Instead of thinking of social software as a way to mobilize street demonstrations, let's think of it as a way to make paternalistic regulations obsolete.


. . . . . .

RIAA Threatens to Go to the Mattresses

The RIAA is threatening to go after individual file sharers.

Starting tomorrow, the Recording Industry Association of America (RIAA) will begin gathering evidence and preparing lawsuits against individual computer users who are illegally offering to "share" substantial amounts of copyrighted music over peer-to-peer networks.

They'd better hope that the lawsuits aren't decided by juries.


. . . . . .

No Such Thing as Broadband

One way to describe Bob Frankston's latest must-read essay is that he is saying that there is no such thing as broadband.  That is, it is misleading to think about "broadband" as a defined service. 

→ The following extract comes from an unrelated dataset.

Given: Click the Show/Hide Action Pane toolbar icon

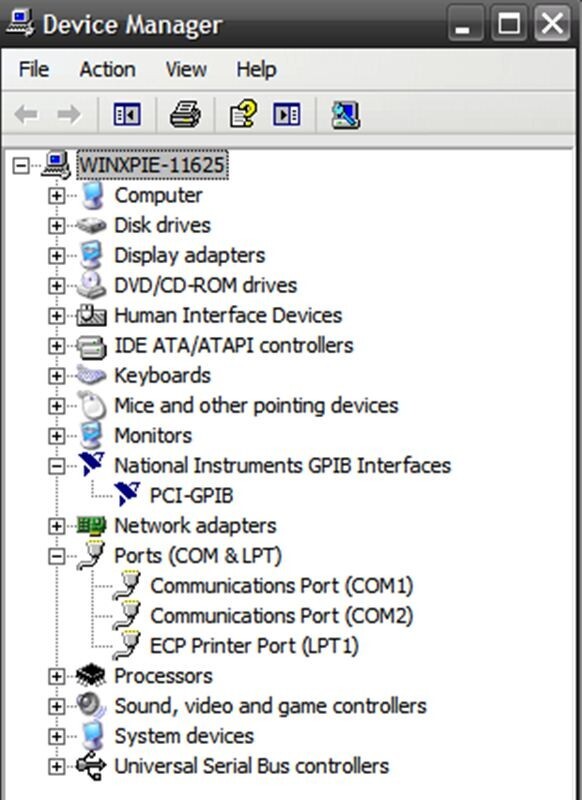Looking at the screenshot, I should coord(287,114).
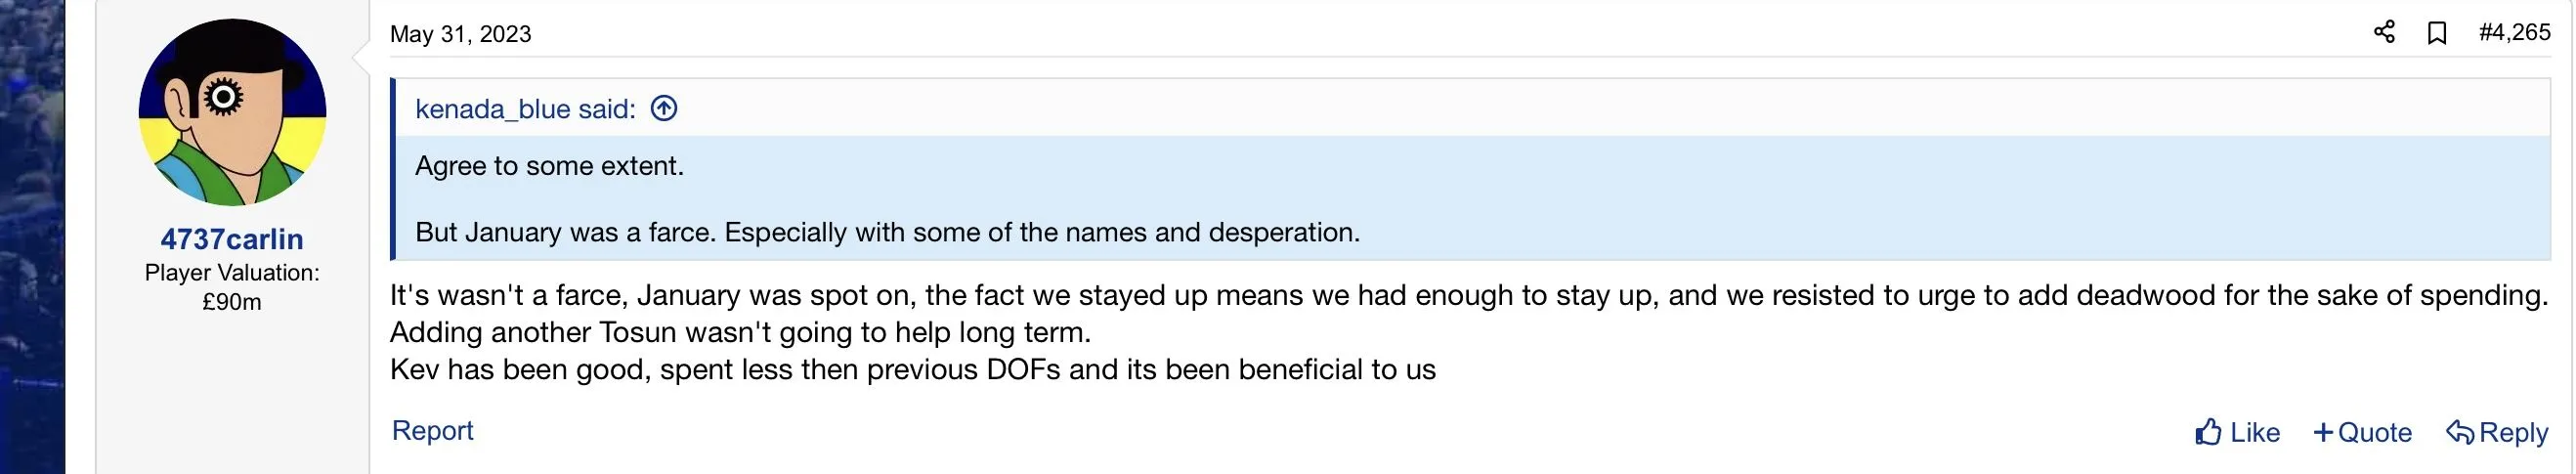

Let me stop trying to put words in Frankston's mouth.  Here are a few of his words.

If the pipe is a commodity then they have very strong competitive pressure that limits how much they can charge for the service, especially when the services can be built by the users themselves at a one-time cost for software...

We already see buildings and whole cities deploying fiber and buying Internet connectivity in bulk. The cost is low and can be part of the standard bundle of community services just like the roads and trash collection.

Now, I recommend that you read the rest yourself.


. . . . . .


Posted Monday, June 23, 2003

Moore's Law and Car Stereos

Using Moore's Law, I've predicted that something like this would be the future of music in cars. 

You just transfer MP3s from your PC onto these 20GB cartridges which you then pop into a docking station in the back of your car, letting you bring your music collection with you. 

Meanwhile, the clueless car companies are trying satellite radio.  Losers.


. . . . . .

Horizontal Knowledge

The term comes from Glenn Reynolds.  He never defines it exactly, but I think that what he means is a combination of decentralization and diffusion of knowledge.  One consequence is that enables amateurs to compete with professionals in ways not previously imagined. 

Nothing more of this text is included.